Activity:
After finding the line with "Task: Click the Undo icon in the toolbar" in the entries below, retype exactly each line from there through the line with "This screenshot has height=192, width=355.", including that final line.

[Data items]
# # # # #
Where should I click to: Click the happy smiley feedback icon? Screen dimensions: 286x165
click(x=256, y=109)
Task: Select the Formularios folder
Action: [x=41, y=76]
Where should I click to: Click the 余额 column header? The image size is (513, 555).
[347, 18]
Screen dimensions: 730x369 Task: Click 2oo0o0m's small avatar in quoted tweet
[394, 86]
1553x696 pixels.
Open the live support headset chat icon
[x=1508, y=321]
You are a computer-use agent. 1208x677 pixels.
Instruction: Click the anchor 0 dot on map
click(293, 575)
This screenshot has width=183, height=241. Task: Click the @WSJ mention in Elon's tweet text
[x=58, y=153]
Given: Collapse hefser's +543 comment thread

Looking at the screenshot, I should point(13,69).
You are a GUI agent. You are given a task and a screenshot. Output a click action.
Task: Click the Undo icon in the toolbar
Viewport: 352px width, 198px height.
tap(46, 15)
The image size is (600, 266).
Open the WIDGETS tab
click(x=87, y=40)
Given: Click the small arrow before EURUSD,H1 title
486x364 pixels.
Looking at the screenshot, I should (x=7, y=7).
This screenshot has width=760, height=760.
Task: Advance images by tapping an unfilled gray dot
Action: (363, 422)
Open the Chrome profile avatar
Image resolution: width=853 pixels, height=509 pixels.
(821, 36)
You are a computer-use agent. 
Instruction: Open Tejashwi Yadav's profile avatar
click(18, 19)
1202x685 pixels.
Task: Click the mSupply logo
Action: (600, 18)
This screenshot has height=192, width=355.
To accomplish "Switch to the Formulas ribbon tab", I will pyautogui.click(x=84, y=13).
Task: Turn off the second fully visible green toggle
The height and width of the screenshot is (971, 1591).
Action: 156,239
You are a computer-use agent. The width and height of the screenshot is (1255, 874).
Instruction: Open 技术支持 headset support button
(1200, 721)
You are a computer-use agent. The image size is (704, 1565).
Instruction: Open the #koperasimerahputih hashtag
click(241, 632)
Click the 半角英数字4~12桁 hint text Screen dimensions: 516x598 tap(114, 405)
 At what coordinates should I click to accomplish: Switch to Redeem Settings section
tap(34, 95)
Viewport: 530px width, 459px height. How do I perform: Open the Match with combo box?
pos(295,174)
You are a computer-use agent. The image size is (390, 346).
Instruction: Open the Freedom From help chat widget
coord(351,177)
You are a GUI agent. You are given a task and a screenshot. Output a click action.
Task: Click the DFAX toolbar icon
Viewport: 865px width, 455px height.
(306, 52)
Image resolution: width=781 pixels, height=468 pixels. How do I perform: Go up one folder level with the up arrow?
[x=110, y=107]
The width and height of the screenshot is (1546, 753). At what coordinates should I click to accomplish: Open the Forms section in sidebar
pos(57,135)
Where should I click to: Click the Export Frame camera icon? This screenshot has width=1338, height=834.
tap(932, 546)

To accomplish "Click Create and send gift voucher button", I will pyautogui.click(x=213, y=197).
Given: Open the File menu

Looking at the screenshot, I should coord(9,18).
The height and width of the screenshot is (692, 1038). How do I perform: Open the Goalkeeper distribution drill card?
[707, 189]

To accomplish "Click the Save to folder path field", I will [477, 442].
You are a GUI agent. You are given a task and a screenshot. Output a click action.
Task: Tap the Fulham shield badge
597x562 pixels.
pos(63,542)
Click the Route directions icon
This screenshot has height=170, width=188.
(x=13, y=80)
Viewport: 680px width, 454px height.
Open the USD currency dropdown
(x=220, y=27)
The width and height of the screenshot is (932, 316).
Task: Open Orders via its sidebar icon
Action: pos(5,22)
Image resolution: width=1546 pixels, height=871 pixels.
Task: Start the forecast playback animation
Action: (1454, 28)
# # # # #
Answer to the problem:
Task: Click the Undo icon in the toolbar
Viewport: 352px width, 198px height.
tap(46, 15)
The image size is (600, 266).
Open the WIDGETS tab
click(x=87, y=40)
Given: Click the small arrow before EURUSD,H1 title
486x364 pixels.
Looking at the screenshot, I should (x=7, y=7).
This screenshot has width=760, height=760.
Task: Advance images by tapping an unfilled gray dot
Action: (363, 422)
Open the Chrome profile avatar
Image resolution: width=853 pixels, height=509 pixels.
(821, 36)
You are a computer-use agent. 
Instruction: Open Tejashwi Yadav's profile avatar
click(18, 19)
1202x685 pixels.
Task: Click the mSupply logo
Action: (600, 18)
This screenshot has height=192, width=355.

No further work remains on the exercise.